Phil Attard researches broadly in statistical mechanics, quantum mechanics, thermodynamics, and colloid science. He has held academic positions in Australia, Europe, and North America, and he was a Professorial Research Fellow of the Australian Research Council. He has authored some 120 papers, 10 review articles, and 4 books, with over 7000 citations. As an internationally recognized researcher, he has made seminal contributions to the theory of electrolytes and the electric double layer, to measurement techniques for atomic force microscopy and colloid particle interactions, and to computer simulation and integral equation algorithms for condensed matter. Attard is perhaps best known for his discovery of nanobubbles and for establishing their nature. Recent research has focused on non-equilibrium systems. He has discovered a new entropy --the second entropy-- as the basis for non-equilibrium thermodynamics, hydrodynamics, and chemical kinetics, and he has derived the probability distribution for non-equilibrium statistical mechanics.

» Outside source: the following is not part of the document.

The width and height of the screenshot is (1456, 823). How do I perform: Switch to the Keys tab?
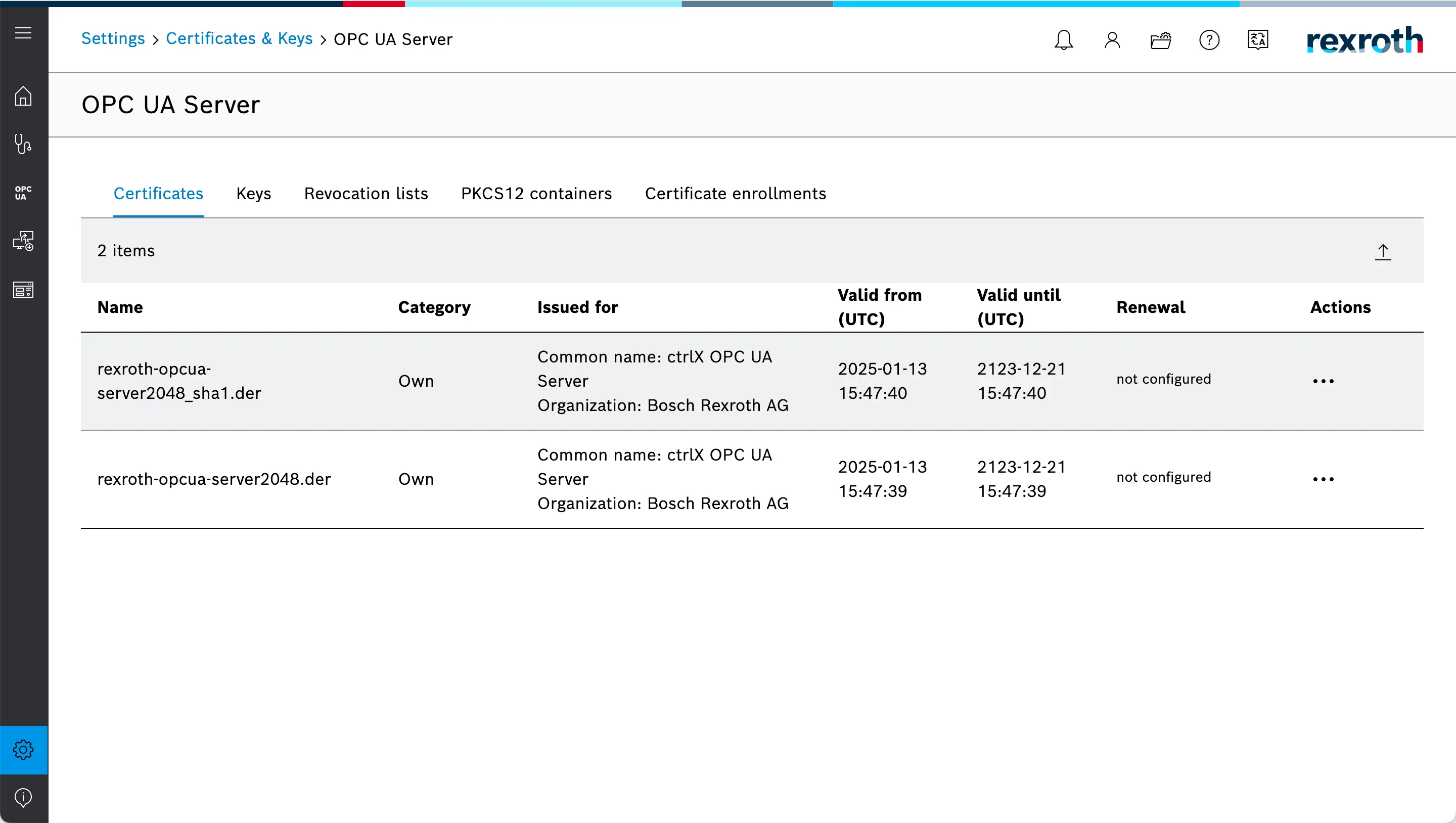[253, 194]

The theory provides a coherent approach to non-equilibrium systems and to irreversible processes, and it has led to the development of stochastic molecular dynamics and non-equilibrium Monte Carlo computer simulation algorithms. Attard has formulated quantum statistical mechanics in classical phase space, for its conceptual insight into quantum mechanics, for its account of the transition to our classical world, and for its potential for efficient computational approaches to many-body condensed matter systems. Also, it is different, which is where discovery is to be found.

Quantum and classical physics are presented as distinct and unrelated. Transformation to classical phase space gives researchers access to algorithms derived from classical statistical mechanics that promise results on much more favourable terms. This book offers a framework for understanding the quantum world and collective molecular behaviour.